The Public Domain
For the first time in 21 years, a substantial amount of new works will enter the public domain in the United States allowing everyone to copy, translate, and remix significant cultural works without fear of copyright infringement.
Copyright protection does not last forever, and all copyright laws around the world provide that the copying restrictions that copyright law grants expire after specific number of years on the death of the author or the publication of the work in question. In the United States, the entertainment industry had successfully lobbied United States legislators in previous decades to repeatedly extend this term of protection so that commercially valuable works, such as Mickey Mouse, do not enter the public domain.
However, due to the growing interest in public domain works, and pressure from technology companies, such as Google, who greatly benefit from public domain works, the entertainment industry was not in a position to lobby for another extension. As a result, and for the first time in over two decades, copyright law has been allowed to expire in the United States making books, artwork, music, and movies published in 1923 available to copy and use freely and without the need to seek anyone’s permission.
The availability of new public domain works is only important for consumers of cultural works who can now read, watch, and download them free of charge, but the public domain is also extremely fundamental for creators of cultural works since it provides them with a substantially wider pool of building blocks that can be used to create new works.
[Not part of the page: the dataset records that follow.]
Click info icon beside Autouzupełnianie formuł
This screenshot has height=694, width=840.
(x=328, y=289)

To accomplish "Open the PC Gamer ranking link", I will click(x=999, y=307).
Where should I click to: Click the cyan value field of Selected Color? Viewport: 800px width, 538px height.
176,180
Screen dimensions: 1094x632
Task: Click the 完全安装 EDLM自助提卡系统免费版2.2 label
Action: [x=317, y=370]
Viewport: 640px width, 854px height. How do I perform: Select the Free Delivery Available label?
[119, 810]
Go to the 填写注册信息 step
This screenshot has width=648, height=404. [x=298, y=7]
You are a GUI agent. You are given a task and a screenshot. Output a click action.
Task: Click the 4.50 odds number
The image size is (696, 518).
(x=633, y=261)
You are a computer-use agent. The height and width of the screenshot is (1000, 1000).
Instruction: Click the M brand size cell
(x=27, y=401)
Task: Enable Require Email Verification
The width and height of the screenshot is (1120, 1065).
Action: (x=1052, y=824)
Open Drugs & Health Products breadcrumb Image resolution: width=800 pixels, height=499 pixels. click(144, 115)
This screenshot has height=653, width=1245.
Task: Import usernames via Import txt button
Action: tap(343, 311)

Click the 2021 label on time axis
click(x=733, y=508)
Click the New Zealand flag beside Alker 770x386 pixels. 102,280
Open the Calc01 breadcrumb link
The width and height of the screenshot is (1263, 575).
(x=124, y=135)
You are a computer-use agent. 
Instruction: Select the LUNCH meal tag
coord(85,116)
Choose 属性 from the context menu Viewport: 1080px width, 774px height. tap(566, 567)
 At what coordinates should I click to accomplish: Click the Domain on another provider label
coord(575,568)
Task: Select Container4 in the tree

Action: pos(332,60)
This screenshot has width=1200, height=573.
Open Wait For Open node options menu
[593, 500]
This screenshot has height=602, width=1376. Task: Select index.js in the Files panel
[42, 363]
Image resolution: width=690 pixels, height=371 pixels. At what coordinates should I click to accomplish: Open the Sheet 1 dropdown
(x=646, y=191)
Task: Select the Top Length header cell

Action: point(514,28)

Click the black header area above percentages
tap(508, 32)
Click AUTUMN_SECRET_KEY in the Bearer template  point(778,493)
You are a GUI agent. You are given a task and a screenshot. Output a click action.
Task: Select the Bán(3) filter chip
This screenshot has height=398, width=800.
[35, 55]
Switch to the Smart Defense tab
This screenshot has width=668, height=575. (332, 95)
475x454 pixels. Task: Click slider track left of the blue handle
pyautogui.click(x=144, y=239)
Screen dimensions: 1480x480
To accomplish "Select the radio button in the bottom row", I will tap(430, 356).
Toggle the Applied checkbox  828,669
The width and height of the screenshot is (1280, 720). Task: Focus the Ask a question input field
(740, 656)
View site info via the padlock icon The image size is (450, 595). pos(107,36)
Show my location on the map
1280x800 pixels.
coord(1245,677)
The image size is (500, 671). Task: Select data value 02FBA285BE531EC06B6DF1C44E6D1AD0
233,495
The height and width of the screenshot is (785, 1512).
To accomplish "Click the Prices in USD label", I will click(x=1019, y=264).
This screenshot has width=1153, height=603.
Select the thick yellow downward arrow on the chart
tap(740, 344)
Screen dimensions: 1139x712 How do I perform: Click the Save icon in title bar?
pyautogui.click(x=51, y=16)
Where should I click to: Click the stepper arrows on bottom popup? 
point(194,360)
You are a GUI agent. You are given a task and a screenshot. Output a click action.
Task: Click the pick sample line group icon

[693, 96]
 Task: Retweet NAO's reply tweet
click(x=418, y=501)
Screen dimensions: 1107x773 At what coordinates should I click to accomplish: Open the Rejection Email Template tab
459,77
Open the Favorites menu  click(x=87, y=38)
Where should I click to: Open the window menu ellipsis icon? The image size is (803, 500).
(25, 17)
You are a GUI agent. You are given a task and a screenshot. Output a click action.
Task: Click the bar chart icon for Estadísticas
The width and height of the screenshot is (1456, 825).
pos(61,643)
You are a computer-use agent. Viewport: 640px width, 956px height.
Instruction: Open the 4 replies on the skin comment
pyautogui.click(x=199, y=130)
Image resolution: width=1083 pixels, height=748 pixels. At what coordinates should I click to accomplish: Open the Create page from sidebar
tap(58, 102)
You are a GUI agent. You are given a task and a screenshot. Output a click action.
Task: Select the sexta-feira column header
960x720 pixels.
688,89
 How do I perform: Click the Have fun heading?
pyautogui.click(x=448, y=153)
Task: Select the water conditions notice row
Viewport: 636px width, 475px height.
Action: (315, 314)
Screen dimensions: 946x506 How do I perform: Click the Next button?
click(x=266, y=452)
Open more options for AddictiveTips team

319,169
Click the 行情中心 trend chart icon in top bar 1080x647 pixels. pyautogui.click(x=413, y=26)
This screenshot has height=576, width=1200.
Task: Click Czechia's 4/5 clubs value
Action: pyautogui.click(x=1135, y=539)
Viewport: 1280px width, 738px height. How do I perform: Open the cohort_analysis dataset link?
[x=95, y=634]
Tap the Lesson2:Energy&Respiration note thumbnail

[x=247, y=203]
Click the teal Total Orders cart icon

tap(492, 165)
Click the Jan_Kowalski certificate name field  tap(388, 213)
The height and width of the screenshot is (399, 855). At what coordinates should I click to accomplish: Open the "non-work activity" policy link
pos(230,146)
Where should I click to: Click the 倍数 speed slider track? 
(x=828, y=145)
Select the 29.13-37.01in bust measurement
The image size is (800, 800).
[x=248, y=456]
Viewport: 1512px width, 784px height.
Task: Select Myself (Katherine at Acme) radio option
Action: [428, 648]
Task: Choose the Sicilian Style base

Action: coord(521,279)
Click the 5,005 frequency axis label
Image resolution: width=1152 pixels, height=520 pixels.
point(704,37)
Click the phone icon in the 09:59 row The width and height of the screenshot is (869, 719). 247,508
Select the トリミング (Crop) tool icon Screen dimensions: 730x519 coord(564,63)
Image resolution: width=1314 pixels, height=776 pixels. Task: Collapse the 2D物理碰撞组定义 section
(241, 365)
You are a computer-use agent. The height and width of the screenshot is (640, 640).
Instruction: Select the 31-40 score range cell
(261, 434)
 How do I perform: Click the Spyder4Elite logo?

The public domain was frozen in the United States from the year 1998 onwards as a result of a piece of American legislation that extended the copyright term for 20 years. Unfortunately, and even though works that have entered the public domain in the United States this year are already in the public domain in Oman, the public domain in Oman has also been put on hold for almost a decade now as a result of the extension of the copyright term in Oman that was mandated by our free trade agreement with the United States.
Omanis will have to wait for another decade before new works enter the public domain in Oman because we extended the copyright term by 20 years when we issued our new copyright law in the year 2008. This makes the size of the public domain much smaller here in comparison to Kuwait, Qatar, Saudi, and the UAE.
The fact that works take 20 additional years to enter the public domain in comparison to our neighbours means that a work can be downloaded, distributed in schools, and translated into Arabic free of charge in Kuwait, Qatar, Saudi, and the UAE for years before the same act becomes legal in Oman. This is unreasonable and makes Oman a much less attractive place for education, translation, art, and other similar industries.
It is important for a country to have copyright protection in order to provide an incentive for authors to create and to ensure that publishers and producers of cultural works manage to protect their investment in culture, however, this protection should not be excessive and must not hinder the ability of new authors to create new works.